Stanford Transformers & Large Language Models (LLMs) Course

Stanford Transformers & Large Language Models (LLMs) Course

This Stanford course on Transformers and Large Language Models (LLMs) is an advanced university-level lecture series that explores the foundations and modern developments of generative AI and transformer-based architectures. The course is designed for learners interested in deep learning, natural language processing, and cutting-edge AI systems.

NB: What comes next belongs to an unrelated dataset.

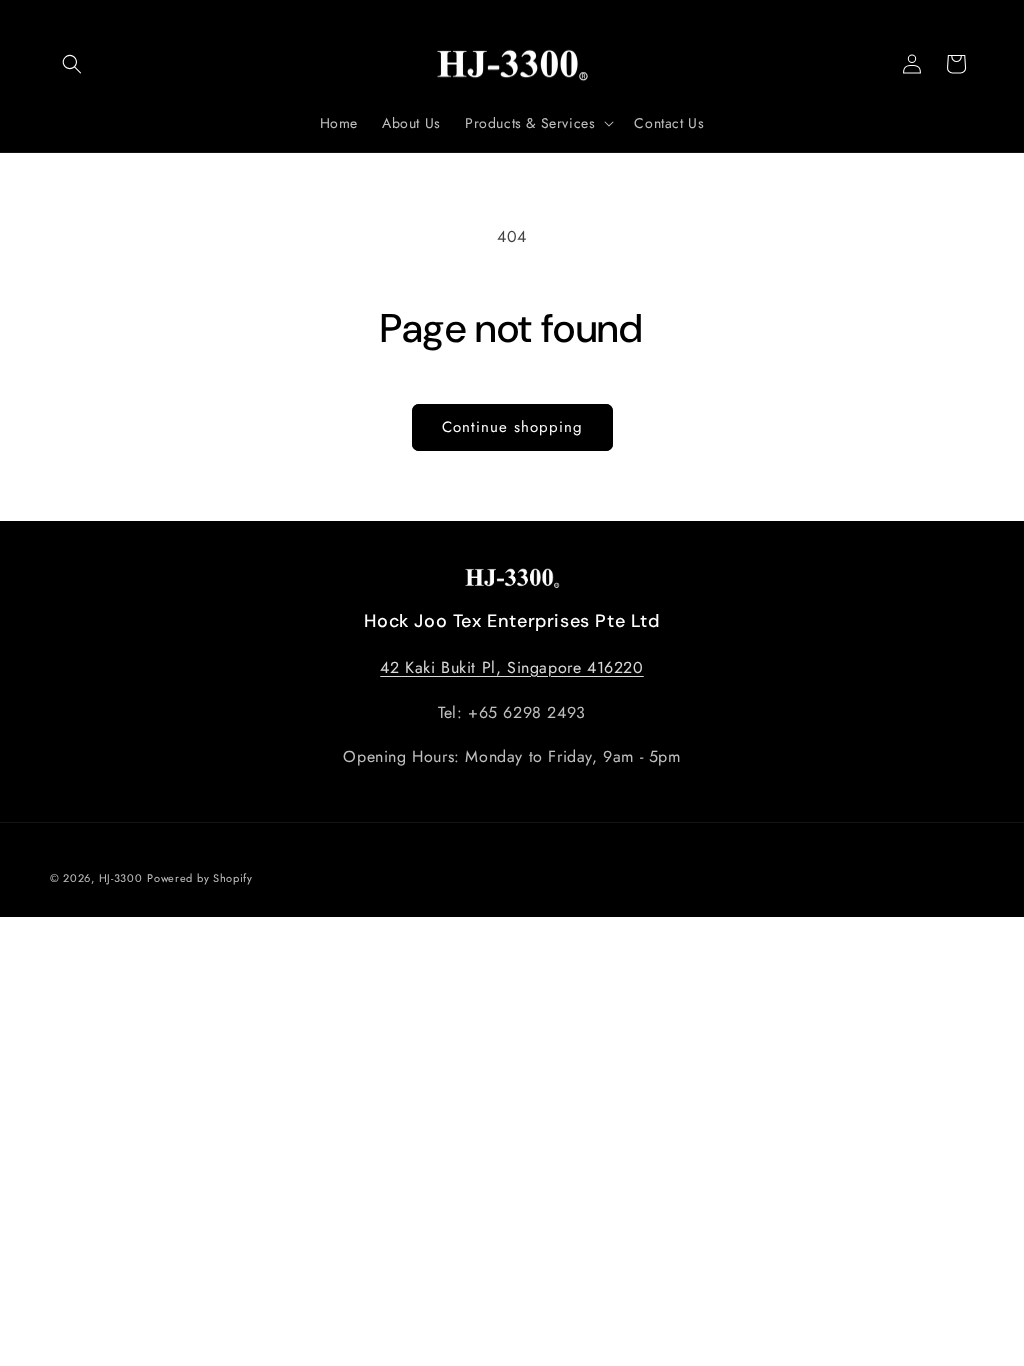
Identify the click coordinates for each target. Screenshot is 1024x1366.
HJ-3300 (121, 878)
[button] (72, 64)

The course begins with the transformer architecture, explaining the attention mechanism and how transformers revolutionized machine learning by enabling efficient sequence processing and large-scale language understanding.

Learners then explore transformer-based models and optimization techniques commonly used in modern AI systems. The lectures introduce architectural improvements, scaling strategies, and practical engineering techniques used in advanced neural networks.

A major focus is on large language models, including how LLMs are trained using massive datasets and distributed computing systems. Students learn about tokenization, pretraining, model scaling, and optimization pipelines.

The course also covers LLM tuning and alignment methods, helping learners understand how models are adapted for specialized tasks and improved for safer, more accurate outputs.

Additional lectures focus on LLM reasoning capabilities and agentic AI systems, exploring how AI models perform multi-step reasoning, planning, and autonomous task execution.

The final sections discuss evaluation techniques for measuring LLM performance, reliability, and effectiveness across different applications and benchmarks.

This course is ideal for learners pursuing advanced AI research, machine learning engineering, NLP development, or generative AI system design.

By the end of the course, learners will have a deep understanding of transformers, LLM architectures, training pipelines, reasoning systems, and modern AI agent frameworks.